Writing Tasks

A task is one unit of work the agent attempts, plus how to score the result. Tasks live as task.json files, each beside the fixture repo it operates on.

Anatomy

A task directory:

my-tasks/
  fix-typo/
    task.json
    README.md          # + any other fixture files the task needs

task.json:

{
  "id": "fix-readme-typo",
  "title": "Fix the typos in README.md",
  "agent": "claude-code",
  "fixtureDir": ".",
  "prompt": "README.md has two typos: 'libary' -> 'library' and 'recieve' -> 'receive'. Fix both and change nothing else.",
  "checks": [
    { "kind": "fileExists",   "path": "README.md" },
    { "kind": "fileContains", "path": "README.md", "substring": "library" },
    { "kind": "fileContains", "path": "README.md", "substring": "receive" }
  ],
  "timeoutMs": 60000
}

Fields

Field Type Notes
id string Unique within the suite.
title string Human-readable.
agent claude-code | cursor | codex Which agent this task targets.
fixtureDir string Path to the fixture repo, relative to the task file's own directory ("." = this dir). Copied fresh into a sandbox per run.
prompt string Handed to the agent headlessly.
checks ObjectiveCheck[] Evaluated after the run (default []).
judgeRubric { criteria: string } Optional. Enables the LLM judge for this task.
timeoutMs int > 0 Per-task wall-clock budget (default 120000).

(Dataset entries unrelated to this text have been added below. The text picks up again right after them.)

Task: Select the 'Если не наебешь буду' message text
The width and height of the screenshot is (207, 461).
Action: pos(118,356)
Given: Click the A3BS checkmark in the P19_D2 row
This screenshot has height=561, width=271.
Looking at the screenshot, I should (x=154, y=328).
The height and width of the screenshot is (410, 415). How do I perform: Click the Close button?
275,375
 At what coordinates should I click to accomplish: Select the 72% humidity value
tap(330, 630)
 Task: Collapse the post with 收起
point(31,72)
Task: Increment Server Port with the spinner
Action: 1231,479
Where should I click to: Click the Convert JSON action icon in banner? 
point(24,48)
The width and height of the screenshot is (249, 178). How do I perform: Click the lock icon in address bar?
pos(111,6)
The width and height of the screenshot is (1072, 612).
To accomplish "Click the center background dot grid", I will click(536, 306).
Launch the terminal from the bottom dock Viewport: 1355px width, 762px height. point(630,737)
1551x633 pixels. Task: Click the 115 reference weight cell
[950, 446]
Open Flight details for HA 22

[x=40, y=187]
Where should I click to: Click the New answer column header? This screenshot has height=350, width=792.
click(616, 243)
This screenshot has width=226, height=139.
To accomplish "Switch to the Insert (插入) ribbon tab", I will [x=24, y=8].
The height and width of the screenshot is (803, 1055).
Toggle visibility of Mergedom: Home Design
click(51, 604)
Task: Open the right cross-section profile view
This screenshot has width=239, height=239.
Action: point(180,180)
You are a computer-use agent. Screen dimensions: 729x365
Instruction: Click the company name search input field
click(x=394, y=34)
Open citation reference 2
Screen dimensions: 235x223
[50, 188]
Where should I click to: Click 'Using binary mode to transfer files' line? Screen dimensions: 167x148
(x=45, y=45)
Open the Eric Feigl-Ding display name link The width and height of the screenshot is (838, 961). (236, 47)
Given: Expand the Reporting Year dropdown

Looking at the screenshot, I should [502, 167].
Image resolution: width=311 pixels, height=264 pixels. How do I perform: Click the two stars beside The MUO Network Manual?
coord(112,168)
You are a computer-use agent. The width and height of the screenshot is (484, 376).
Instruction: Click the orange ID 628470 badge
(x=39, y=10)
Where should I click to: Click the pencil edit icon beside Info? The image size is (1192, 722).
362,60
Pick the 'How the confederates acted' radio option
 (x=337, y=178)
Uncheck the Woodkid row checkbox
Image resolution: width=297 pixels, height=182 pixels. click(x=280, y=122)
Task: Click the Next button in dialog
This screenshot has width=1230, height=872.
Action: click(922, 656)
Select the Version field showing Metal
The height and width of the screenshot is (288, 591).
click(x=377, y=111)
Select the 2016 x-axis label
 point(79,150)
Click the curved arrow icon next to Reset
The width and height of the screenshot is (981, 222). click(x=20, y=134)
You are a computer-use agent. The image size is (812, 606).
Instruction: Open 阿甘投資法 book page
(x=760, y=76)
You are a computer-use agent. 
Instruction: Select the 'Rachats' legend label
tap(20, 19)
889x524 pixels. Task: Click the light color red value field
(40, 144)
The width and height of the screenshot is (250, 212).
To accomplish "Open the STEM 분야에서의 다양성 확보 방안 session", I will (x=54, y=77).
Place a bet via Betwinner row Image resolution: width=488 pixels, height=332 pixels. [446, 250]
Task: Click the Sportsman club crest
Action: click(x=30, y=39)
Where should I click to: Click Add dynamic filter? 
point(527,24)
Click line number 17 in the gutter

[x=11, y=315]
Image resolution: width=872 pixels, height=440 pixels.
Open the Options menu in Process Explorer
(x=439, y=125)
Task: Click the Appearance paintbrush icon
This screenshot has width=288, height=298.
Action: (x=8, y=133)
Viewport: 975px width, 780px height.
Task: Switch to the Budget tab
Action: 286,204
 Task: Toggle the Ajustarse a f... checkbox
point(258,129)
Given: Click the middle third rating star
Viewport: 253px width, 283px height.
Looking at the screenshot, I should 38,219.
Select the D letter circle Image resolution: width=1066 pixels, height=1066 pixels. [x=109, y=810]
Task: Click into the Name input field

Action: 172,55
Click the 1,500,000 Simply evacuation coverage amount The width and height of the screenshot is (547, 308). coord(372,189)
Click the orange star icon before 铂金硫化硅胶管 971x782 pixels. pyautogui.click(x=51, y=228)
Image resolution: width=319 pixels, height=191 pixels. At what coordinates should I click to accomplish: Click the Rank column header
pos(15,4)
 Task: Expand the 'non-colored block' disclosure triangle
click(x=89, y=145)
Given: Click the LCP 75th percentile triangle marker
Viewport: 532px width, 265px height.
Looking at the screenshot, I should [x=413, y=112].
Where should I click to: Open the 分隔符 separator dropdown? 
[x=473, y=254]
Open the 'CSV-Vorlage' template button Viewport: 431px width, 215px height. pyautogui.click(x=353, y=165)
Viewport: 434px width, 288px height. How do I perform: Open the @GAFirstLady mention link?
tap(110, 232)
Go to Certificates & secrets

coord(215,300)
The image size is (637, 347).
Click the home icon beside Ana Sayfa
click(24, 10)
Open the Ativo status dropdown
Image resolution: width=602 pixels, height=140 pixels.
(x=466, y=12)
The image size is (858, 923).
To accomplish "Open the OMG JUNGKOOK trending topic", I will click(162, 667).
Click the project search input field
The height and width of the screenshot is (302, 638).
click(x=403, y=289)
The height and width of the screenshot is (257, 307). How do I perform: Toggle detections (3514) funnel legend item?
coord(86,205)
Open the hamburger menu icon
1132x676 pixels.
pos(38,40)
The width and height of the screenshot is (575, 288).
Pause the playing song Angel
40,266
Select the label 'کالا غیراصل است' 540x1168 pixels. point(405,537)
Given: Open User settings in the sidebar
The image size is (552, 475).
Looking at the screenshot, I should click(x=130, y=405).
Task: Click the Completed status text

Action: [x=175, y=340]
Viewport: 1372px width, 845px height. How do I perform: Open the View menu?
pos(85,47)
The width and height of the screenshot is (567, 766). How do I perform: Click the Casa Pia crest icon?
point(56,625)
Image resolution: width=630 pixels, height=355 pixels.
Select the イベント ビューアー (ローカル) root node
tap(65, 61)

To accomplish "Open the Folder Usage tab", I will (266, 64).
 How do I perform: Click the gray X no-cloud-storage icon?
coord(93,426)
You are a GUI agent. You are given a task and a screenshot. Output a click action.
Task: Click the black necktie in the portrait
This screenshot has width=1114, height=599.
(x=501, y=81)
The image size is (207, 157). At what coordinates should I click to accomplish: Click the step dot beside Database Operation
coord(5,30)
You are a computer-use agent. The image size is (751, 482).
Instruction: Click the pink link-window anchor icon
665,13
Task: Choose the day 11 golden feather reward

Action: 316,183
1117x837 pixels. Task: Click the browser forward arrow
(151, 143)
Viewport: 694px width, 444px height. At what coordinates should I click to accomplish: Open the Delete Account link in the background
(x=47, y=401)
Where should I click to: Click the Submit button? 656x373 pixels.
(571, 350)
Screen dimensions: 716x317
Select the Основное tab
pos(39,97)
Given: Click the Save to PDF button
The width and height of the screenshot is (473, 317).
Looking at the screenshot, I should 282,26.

The fixture's .git and node_modules are not copied into the sandbox.

Objective checks

Deterministic pass/fail. Four kinds (discriminated on kind):

// 1. command — run a shell command in the sandbox; pass on the expected exit
{ "kind": "command", "cmd": "npm run lint", "expectExitZero": true }

// 2. fileExists — a path (relative to the sandbox) must exist
{ "kind": "fileExists", "path": "src/util/slugify.ts" }

// 3. fileContains — a file must contain a substring
{ "kind": "fileContains", "path": "src/util/slugify.ts", "substring": "export function slugify" }

// 4. testSuite — run a test command; passes when it exits 0
{ "kind": "testSuite", "cmd": "npm test" }

expectExitZero defaults to true; set it false to assert a command fails. Design checks so they are unambiguous and config-independent — they should verify the outcome, not how the agent got there.

Judge rubric

Add a rubric to score quality beyond pass/fail. Keep criteria specific and behavior-focused:

{
  "judgeRubric": {
    "criteria": "Did the agent make the minimal change? Penalize touching unrelated files, missing edge cases, or undocumented exported functions."
  }
}

When a judgeRubric is present and a judge backend is available, the run is scored qualitatively (weight 0.4). With no rubric, the judge dimension is simply omitted and objective alone carries the base score. See Scoring.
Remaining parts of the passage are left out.